- Une relation contemporaine aux images, entre obscénité et objectivité.

Nous posons la distinction entre Obscénité et Objectivité.
L’obscène porte le spectateur sur la scène représentée, dans laquelle il est introduit et devient alors acteur à son insu du scénario qui lui est imposé. Le dispositif de l’obscénité s’apparente à celui de la perversion, dans la mesure où le spectateur est agi par un scénario qui s’impose à lui.
Dans l’objectivité, le spectateur tient à distance la scène représentée comme un objet qu’il parvient cette fois à instrumentaliser. Ce faisant, il investit la représentation, travaille les incertitudes qu’elle met en œuvre à partir de son propre imaginaire. Dans ce dispositif, le spectateur prend acte des insuffisances de l’image à rendre compte du réel. Il n ‘est plus agi mais actif.

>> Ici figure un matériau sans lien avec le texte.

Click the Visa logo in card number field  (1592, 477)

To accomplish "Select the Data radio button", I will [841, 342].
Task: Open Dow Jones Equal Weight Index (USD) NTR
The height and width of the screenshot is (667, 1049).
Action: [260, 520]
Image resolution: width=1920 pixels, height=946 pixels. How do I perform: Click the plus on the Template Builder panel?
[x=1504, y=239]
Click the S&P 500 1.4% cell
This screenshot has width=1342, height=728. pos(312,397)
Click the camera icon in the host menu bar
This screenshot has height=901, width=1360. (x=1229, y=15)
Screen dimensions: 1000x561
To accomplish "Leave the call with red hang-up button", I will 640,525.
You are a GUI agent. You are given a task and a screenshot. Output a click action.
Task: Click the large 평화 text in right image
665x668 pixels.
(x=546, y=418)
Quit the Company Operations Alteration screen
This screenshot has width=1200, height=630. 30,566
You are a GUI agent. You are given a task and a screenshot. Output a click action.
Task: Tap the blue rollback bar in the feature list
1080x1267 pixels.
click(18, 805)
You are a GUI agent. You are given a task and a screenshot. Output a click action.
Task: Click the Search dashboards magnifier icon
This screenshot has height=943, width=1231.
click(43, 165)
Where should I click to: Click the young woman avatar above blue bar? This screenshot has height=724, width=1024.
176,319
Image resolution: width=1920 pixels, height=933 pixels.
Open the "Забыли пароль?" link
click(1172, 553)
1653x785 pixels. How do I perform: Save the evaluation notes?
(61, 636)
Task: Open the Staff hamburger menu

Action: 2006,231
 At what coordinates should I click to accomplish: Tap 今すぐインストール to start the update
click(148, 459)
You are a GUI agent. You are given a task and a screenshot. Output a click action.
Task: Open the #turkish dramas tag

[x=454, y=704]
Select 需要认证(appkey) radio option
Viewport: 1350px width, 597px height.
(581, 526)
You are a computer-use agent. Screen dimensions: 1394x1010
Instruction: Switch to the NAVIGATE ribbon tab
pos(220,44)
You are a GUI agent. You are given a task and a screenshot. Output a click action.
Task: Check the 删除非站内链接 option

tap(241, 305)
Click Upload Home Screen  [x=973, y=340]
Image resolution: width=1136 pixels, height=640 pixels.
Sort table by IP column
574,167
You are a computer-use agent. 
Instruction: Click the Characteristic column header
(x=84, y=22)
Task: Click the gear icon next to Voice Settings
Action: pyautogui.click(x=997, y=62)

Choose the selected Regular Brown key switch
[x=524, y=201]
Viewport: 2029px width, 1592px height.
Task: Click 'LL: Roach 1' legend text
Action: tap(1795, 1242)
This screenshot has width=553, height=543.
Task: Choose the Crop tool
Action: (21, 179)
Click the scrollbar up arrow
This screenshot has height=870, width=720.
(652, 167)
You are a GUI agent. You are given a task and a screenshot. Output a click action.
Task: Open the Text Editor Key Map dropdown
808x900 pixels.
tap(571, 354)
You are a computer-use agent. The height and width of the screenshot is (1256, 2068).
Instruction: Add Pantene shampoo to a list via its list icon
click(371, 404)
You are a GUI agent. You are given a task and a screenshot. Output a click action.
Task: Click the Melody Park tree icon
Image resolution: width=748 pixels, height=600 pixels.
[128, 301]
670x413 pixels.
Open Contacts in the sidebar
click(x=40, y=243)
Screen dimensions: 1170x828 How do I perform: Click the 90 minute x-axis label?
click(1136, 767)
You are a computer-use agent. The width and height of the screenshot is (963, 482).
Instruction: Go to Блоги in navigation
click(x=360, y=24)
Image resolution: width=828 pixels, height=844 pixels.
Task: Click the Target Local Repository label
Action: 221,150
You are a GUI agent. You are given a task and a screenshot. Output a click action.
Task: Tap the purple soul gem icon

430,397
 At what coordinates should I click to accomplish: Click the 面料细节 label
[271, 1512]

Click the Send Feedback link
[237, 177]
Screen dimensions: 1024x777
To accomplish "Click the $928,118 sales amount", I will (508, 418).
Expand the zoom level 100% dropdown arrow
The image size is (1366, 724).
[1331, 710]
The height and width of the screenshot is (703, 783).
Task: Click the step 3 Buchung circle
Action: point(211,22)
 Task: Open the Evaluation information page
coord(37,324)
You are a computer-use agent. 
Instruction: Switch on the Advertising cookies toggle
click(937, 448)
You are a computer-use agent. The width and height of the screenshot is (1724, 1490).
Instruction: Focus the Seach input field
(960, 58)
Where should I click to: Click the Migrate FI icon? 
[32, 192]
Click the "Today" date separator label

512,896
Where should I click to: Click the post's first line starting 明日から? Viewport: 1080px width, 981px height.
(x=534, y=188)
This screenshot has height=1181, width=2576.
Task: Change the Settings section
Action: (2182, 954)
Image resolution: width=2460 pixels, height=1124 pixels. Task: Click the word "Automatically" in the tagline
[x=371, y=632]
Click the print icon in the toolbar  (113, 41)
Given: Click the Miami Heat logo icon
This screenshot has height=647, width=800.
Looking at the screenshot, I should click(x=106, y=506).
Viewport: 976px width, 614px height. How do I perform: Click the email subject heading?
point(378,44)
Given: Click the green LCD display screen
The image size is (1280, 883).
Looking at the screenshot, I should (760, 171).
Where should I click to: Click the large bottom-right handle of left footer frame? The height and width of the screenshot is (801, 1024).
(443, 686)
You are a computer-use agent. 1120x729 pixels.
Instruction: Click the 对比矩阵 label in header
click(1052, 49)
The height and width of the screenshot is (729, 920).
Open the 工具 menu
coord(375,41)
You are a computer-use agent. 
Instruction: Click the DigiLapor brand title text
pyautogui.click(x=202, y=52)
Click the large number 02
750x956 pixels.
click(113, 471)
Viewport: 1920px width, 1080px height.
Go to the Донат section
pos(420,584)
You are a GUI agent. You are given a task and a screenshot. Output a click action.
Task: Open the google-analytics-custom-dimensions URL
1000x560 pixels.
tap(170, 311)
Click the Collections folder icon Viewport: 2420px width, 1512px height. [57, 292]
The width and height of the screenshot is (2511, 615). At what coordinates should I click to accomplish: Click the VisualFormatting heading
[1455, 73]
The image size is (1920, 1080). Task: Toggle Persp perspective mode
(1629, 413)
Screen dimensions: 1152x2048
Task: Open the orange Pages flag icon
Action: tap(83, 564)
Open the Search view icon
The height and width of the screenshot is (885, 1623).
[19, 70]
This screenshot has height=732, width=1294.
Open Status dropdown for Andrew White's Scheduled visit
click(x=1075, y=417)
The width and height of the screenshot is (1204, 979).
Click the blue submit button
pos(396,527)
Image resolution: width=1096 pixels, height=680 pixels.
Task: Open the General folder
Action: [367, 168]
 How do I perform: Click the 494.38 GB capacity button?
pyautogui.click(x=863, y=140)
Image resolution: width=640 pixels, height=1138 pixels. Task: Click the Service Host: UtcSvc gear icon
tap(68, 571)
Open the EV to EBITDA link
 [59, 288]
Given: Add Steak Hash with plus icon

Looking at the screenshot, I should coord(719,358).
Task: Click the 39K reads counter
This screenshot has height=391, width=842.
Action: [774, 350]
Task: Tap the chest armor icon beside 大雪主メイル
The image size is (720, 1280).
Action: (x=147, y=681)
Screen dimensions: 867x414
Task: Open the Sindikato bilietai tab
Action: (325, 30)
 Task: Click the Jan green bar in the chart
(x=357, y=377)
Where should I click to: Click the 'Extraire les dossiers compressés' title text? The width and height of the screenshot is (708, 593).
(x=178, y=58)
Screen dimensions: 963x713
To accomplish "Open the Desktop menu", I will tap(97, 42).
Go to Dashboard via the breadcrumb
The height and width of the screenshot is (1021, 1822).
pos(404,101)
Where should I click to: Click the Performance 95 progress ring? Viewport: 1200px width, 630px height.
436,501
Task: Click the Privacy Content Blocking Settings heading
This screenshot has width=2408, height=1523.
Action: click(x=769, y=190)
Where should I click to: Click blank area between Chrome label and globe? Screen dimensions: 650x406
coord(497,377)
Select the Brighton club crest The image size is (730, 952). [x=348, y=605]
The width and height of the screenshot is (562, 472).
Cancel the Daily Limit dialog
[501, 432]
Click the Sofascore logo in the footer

Cette distinction nous permet de prendre acte d’une mutation qui s’élabore vivement sous nos yeux. En effet, l’ère des medias centralisés, d’une télévision, d’une presse ou d’informations conçues et diffusées par des rédactions aux prises avec les pouvoirs centraux, semble déjà une époque révolue. Caractéristique de cette ère des médias classiques, le dispositif du 20h serait intéressant à analyser dans son évolution, entre le temps où il fut la source omnipotente d’informations visuelles de la population et aujourd’hui. Des images souvent obscènes, mais parfois objectives étaient, de toutes façons rompues par le dispositif informationnel même. Utilisant massivement l’attrait du direct pour jouer de l’illusion obscène de participation aux évènements, des images, différentes et identiques au fil des jours, sacrifiaient au principe d’addiction et de consommation.

Nous proposons l’hypothèse selon laquelle cette période s’achèverait avec les événements du 11 septembre, et leur traitement télévisuel. Pour la dernière fois, la dimension visible de l’événement occupe la totalité de l’information, sature les regards au point de sidérer durablement l’esprit d’analyse de la communauté. Il faudra attendre quelques jours pour que les premières analyses dissonantes deviennent audibles, et surtout pour que les premières images d’amateurs, saisies réalisées à partir d’appareillages imprécis et de cadrages non contrôlés par les pouvoirs, commencent à être diffusés. Les observateurs comprendront plus tard que nous étions entrés dans une nouvelle ère du rapport des images à la communauté.
Sur ce point, l’attentat de la gare de Madrid, solde la toute puissance des pouvoirs centraux sur les images. On se souvient que, à la veille des élections présidentielles, le gouvernement Espagnol tenta de manipuler l’information à son profit en accusant précipitamment les responsables de l’ETA. Or, simultanément, via les téléphones portables, un nouveau type d’images était en train d’envahir Internet : des images prises sur le vif, via un matériel très précaire, selon des points de vue tout à fait singuliers (échappant au formatage des informations traditionnelles) donnaient à partager l’événement et à deviner la vérité sur ses commanditaires. De ne pas avoir compris le changement d’époque, le pouvoir Espagnol y a perdu les élections.
Quelques années plus tard, l’approche des nouvelles modalités de la diffusion des images et des contenus par Barak Obama, aura certainement contribué à sa victoire aux élections présidentielles.